Sarah Silverman helps transcend 'I Smile Back's' addiction movie cliches
A portrait of substance abuse that seems all-too-Sundance, "I Smile Back" does have a great turn from Sarah Silverman —which is another Sundance cliche.
‘I Smile Back’
Director: Adam Salky
Stars: Sarah Silverman, Josh Charles
3 (out of 5) Globes
Is “I Smile Back” a standard-issue Sundance addiction drama saved by a great lead performance — which is also, of course, a Sundance cliche? Or is it a darker look at isolation in the language of a standard-issue Sundance addiction drama? Which one you choose can depend on the scene. It stumbles back and forth between feeling like an empathetic, even nightmarish look at Laney (Sarah Silverman), a stay-at-home-mom with a coke, pills and booze problem, and feeling like it’s just ticking the boxes. Even when it’s doing the latter it can go far, as well as weird. Laney’s arguable low point, reached in the first not the last act, is when she gets smashed and high, stumbles into her daughter’s room and uses a teddy bear to masturbate, all while a child sleeps two feet away.

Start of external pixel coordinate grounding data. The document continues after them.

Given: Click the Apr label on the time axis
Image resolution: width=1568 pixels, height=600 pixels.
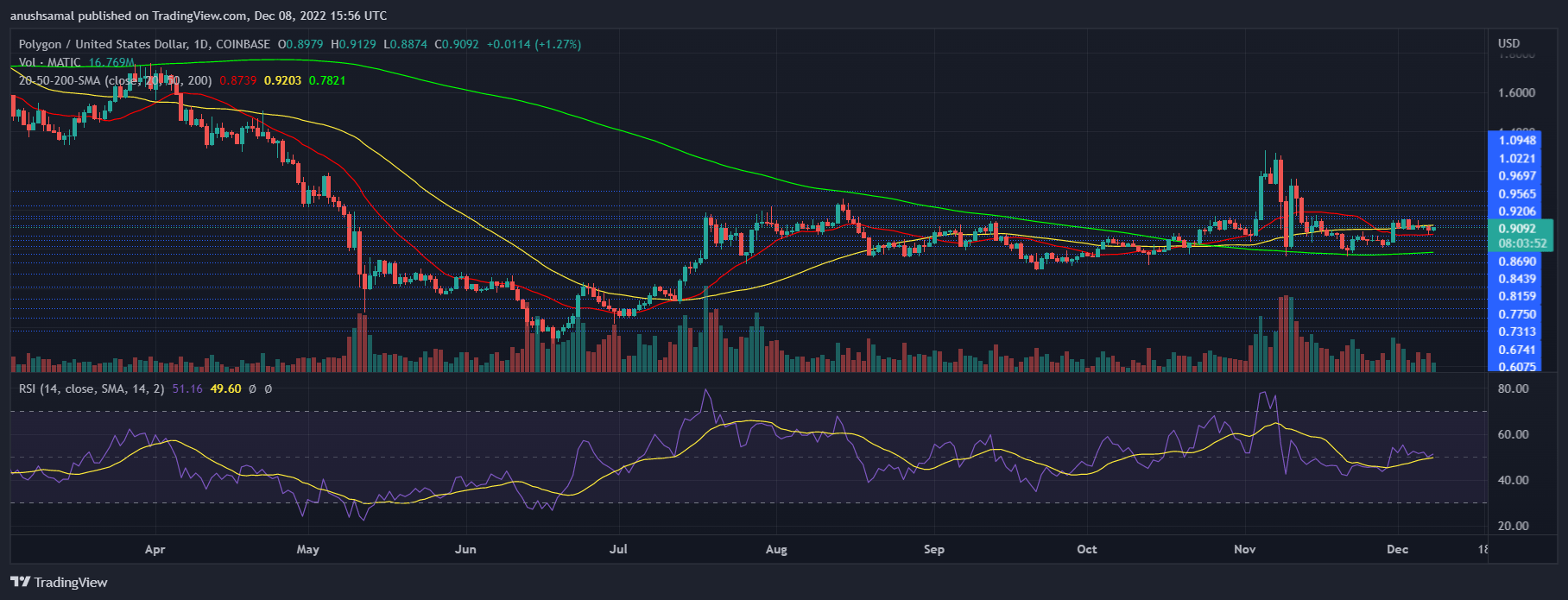Looking at the screenshot, I should pos(155,549).
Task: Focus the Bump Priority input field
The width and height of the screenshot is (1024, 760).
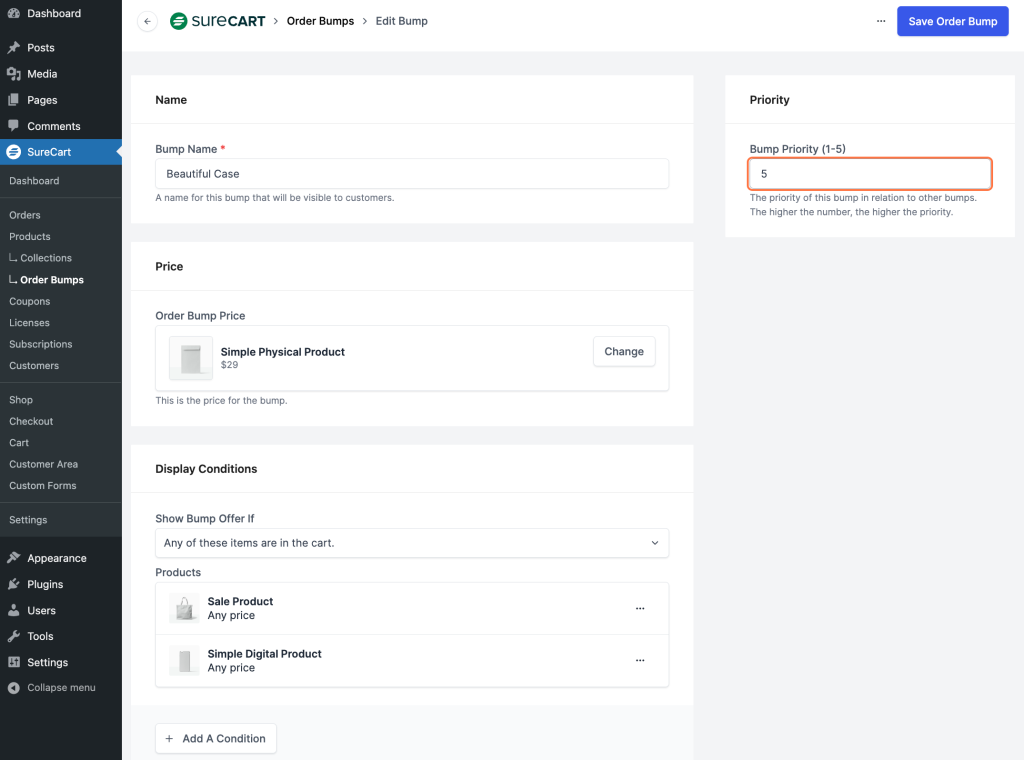Action: [x=869, y=174]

Some of Laney’s other transgressions wreak of a pamphlet, if not Lifetime. She’s banging a family friend (Thomas Sadoski) while the kids are at school. She sometimes settles for strangers. She downs some vodka and cusses out her son’s teacher over the phone. She goes into rehab, and when she emerges, we count the seconds till she backslides. Her problems are even conveniently explained (away) by an estranged father (Chris Sarandon), who skipped out on her and her mom when she was a kid — not to mention a businessman husband (Josh Charles), who errs on the emotionally remote, passive-aggressive side. And of course, there’s the usual horrors of suburban life, which is of course claustrophobic and stifling.

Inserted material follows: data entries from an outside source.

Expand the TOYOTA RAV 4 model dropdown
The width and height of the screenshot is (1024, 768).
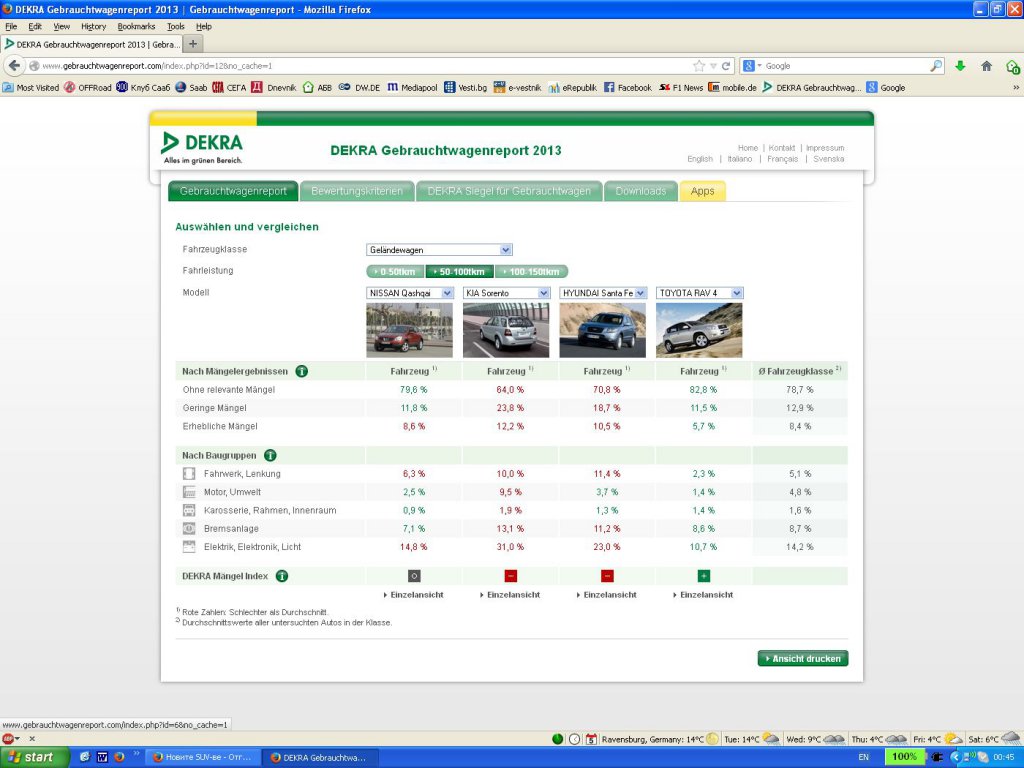click(x=700, y=293)
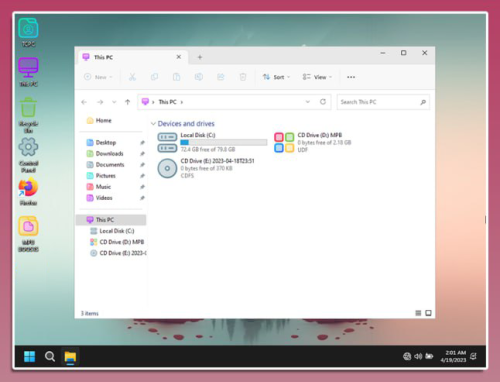
Task: Click the Refresh icon in address bar
Action: pos(323,102)
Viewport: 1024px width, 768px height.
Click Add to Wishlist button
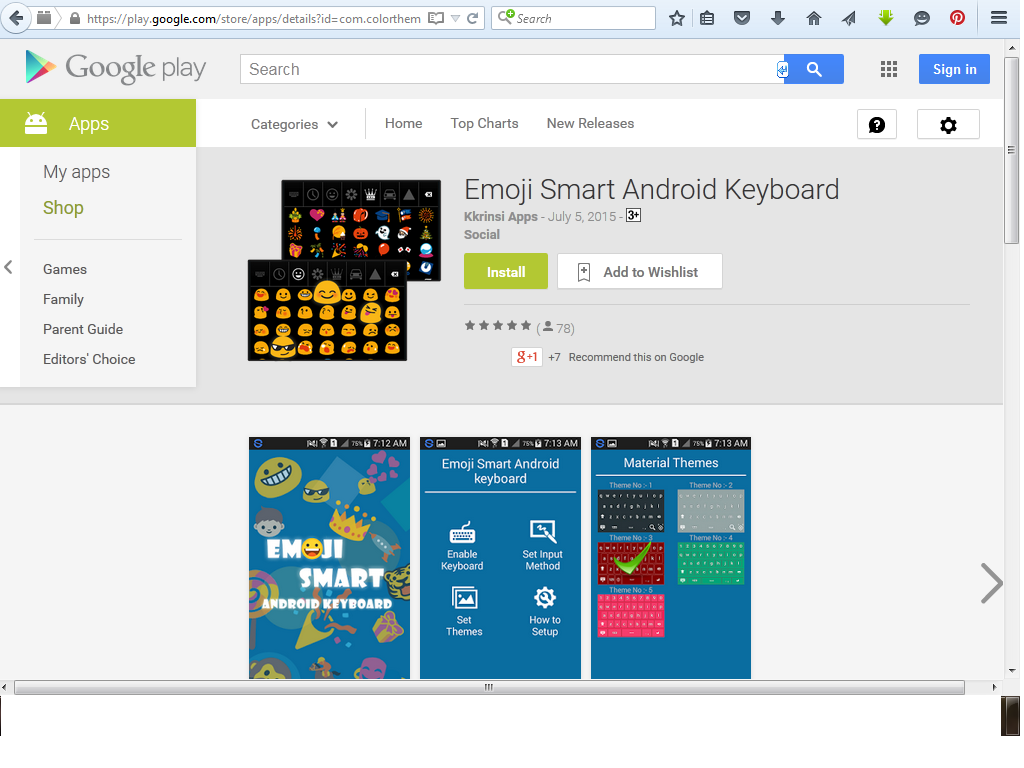(x=639, y=272)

It’s tempting to write “I Smile Back” off as routine, but it’s also tempting to forgive the predictable plot turns and degradations and see it as a subjective portrait of despair. It doesn’t just present Laney’s fairly basic ailments; it gets them. And it makes you feel what it’s like to be her. She’s not just struggling with substance abuse, but also with mere existence. She’s either wigged-out or bottom-of-the-barrel; when she’s not self-prescribing and making terrible choices, she’s hopeless about life, which seems dull and unwanted. You can sense someone who’s tragically smart, who sees through the crap of life — through the tedium of suburban life, through the dumb-sounding book her tool of a husband is working on, through the airs people put on at dinner parties. Life may have once seemed wide-open, but now it’s narrow. She may love her kids, but she also clearly hates being a mother and being an adult — unpopular, even unlikable opinions that few generic addiction sagas would feel comfortable foisting on their hero.

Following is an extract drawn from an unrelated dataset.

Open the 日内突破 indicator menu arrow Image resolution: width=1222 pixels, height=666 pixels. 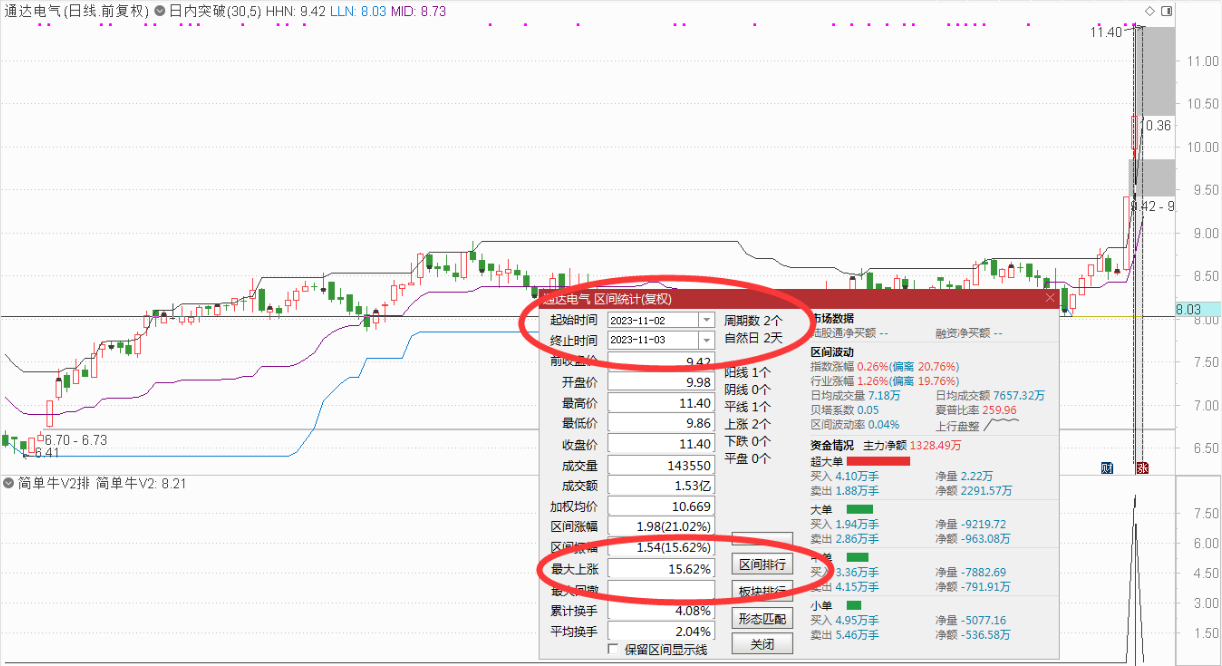click(160, 11)
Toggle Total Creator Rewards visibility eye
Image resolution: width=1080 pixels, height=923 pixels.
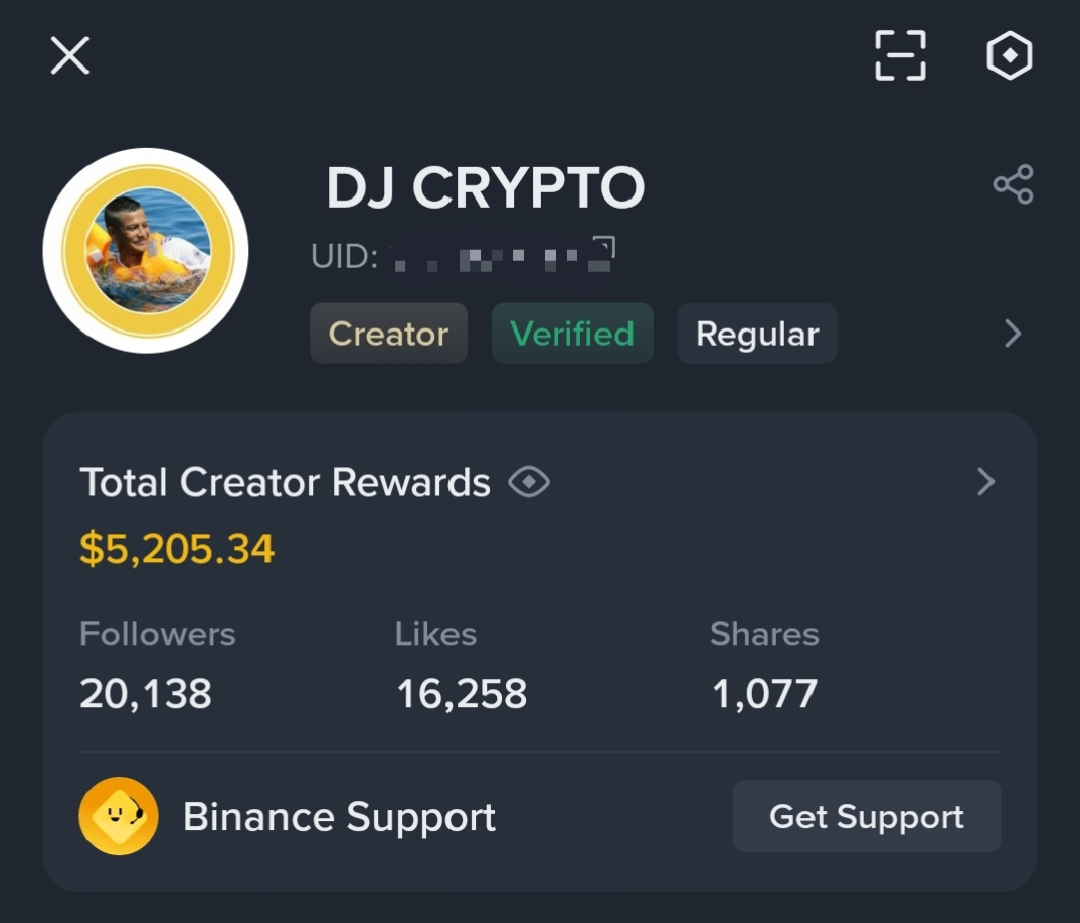click(528, 481)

The source is a novel by Amy Koppelman, who also co-wrote the script, and it was written in tortured first-person. Stripped of language, Laney’s plight can seem stock. That the film version mostly rises above it is due to the tag team of director and star, who don’t try to replicate Koppelman’s prose but instead find new ways to attack the story in a different medium. In the opening filmmaker Adam Salky dices up the editing with flashbacks and flashforwards; sometimes he ladles on a score borrowed from a thriller. He keeps perilously close to his character, not just with the camera but with the way it’s presented. If she frenzied, it’s frenzied; if she’s down, it’s down.
Silverman is, of course, a comic playing straight — yet another Sundance trope. (She has done this before: she stole "Take This Waltz" from Michelle Williams as someone trying to recover from alcoholism, not alcoholism and drugs.) But if Silverman doesn’t crack jokes, she’s still coming from the same general, pessimistic place. “I don’t see why anyone bothers loving anything,” she casually blurts out early on. It’s a line that could almost be in a Silverman stand-up special, though she delivers it with such deep-seated weariness that it’s like watching Silverman’s shtick turned inside out. (Although however Laney bad gets, she’s never as evil as Silverman’s stage character.) She makes Laney’s problems, rote they may be, visceral and truly felt.